Discover more from Jewcy Magazine
Stop Trying to Make Hamantaschen Happen
They're just not good.
Two years ago, the internet erupted into debate over an old Bon Appetit article originally entitled “How to Make Actually Good Hamantaschen,” which alleged that most hamantaschen were “dry and sandy” and left your mouth “coated with a weird film.” The magazine has since removed all anti-hamantaschen language from the article, which was written by a non-Jew named Dawn, after an uproar over its cultural insensitivity and the author’s insufficient ethnic standing to levy such a critique.
We’re not here to, uh, get into that. But we are here to spell out, in the staunchest terms possible, that Dawn and her fellow hamantaschen haters are on the right side of history. They’re the Esthers and Mordechais of this story. Hamantaschen are…simply not good. They’re dry. The flavors are displeasing. They don’t even look appetizing.
It’s just wrong that on a holiday meant for joy, feasting, and celebrations, we’re encouraged to consume some of the driest baked goods in God’s creation. How are we supposed to rejoice when we’re chewing a bland pastry for thirty-five minutes? How are we meant to drink merrily when our mouths are glued shut by a thick paste of poppy seeds?
It’s not like any of the other fillings are good– even chocolate tastes like stale melted gelt left over from Hanukkah, and the other options are what? Raspberry and apricot? We’re not soldiering through a wall of simultaneously bland and dry dough to get to a mush of apricot, todah rabah.
The failings of the cookie are most obvious in the number of caveats that hamantaschen enthusiasts require to defend it: “Well, the pastry can’t be too dry, and neither can the filling, and it also can’t be too soggy, and it actually has to taste like the flavor it professes to be..but then yeah they’re great!” My guy, save yourself the trouble and just have some babka.

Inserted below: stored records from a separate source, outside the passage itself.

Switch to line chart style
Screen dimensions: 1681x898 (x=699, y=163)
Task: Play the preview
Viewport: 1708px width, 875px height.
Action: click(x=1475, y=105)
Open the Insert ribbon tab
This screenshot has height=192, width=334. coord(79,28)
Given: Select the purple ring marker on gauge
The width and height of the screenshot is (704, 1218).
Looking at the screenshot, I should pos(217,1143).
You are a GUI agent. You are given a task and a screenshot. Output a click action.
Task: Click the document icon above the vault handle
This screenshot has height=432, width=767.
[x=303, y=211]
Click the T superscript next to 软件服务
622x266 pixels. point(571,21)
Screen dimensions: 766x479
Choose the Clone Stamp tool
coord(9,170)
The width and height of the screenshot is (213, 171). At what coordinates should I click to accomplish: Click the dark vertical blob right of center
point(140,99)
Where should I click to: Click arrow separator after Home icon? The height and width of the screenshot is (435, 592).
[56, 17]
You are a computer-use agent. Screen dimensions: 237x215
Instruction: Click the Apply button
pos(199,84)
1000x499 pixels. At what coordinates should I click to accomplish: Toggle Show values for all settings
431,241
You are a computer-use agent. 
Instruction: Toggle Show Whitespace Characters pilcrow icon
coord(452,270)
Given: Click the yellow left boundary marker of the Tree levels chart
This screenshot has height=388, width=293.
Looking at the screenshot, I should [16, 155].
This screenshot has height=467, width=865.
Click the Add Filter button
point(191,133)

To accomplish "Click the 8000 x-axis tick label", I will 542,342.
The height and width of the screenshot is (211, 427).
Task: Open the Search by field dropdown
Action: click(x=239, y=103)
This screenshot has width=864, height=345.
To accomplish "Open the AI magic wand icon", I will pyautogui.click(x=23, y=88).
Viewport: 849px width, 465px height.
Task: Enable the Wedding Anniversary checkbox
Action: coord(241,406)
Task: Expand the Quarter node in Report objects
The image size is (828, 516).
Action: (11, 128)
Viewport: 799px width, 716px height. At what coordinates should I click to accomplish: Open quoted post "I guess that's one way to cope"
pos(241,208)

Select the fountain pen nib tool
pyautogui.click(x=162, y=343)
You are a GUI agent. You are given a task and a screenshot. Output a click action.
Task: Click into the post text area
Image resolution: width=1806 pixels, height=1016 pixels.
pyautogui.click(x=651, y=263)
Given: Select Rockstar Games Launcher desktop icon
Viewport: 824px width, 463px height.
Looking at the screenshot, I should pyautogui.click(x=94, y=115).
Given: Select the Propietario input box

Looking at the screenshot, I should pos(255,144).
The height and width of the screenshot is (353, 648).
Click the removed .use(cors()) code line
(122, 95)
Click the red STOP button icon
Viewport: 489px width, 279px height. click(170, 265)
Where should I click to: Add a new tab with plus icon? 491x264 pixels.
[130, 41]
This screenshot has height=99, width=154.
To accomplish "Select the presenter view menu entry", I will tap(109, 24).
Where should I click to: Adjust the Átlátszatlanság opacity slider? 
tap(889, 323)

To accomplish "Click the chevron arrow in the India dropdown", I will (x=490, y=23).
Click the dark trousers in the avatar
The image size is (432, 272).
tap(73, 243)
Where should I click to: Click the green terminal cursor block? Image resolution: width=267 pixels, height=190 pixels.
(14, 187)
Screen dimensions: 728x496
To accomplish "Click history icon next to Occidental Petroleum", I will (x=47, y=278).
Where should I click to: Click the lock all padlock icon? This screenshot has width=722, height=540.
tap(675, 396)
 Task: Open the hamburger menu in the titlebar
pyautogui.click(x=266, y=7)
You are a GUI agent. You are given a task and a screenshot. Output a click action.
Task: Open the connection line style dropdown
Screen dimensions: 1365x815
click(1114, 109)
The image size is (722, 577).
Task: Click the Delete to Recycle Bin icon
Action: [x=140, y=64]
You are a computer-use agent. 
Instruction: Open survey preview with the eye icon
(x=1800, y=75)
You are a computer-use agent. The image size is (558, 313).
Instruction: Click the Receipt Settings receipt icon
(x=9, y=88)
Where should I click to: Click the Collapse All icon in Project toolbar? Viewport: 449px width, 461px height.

Not even the inventive iterations of the cookie are good–a few days ago Twitter went wild for a photo of “hamanpizza” that looked less appetizing than your average middle school cafeteria slice. It’s a problem when people are so desperate for alternatives that they’re clawing for every possible fusion option to make this pastry work. Sure, you can put dulce de leche in a Hamantasch (terrible singular noun), but why would you do that when you can put it in literally anything else?
“It’s time to take a long look at our pantheon of desserts and reflect upon why hamantaschen still has such a valued place within it.”
Ultimately, it’s time to take a long look at our pantheon of desserts and reflect upon why hamantaschen still has such a valued place within it. Is it because we’ve starved ourselves for an hour at a megillah reading and they’re just… there? Or is it because they are supposedly a fun shape? Because one could argue that triangles are the most goyish of all the shapes. Christmas trees, the sign of the cross, wedges of cheese that our stomachs can’t handle–the world’s leading examples of goyishness all involve shapes with three sides.
Yeah, yeah, they’re supposed to represent Haman, the villain of our current genocidal tale, but instead they’re the villain of our festive carb offerings. If it’s between a full platter of hamantaschen and no food at all, we’d take a second day of Taanit Esther.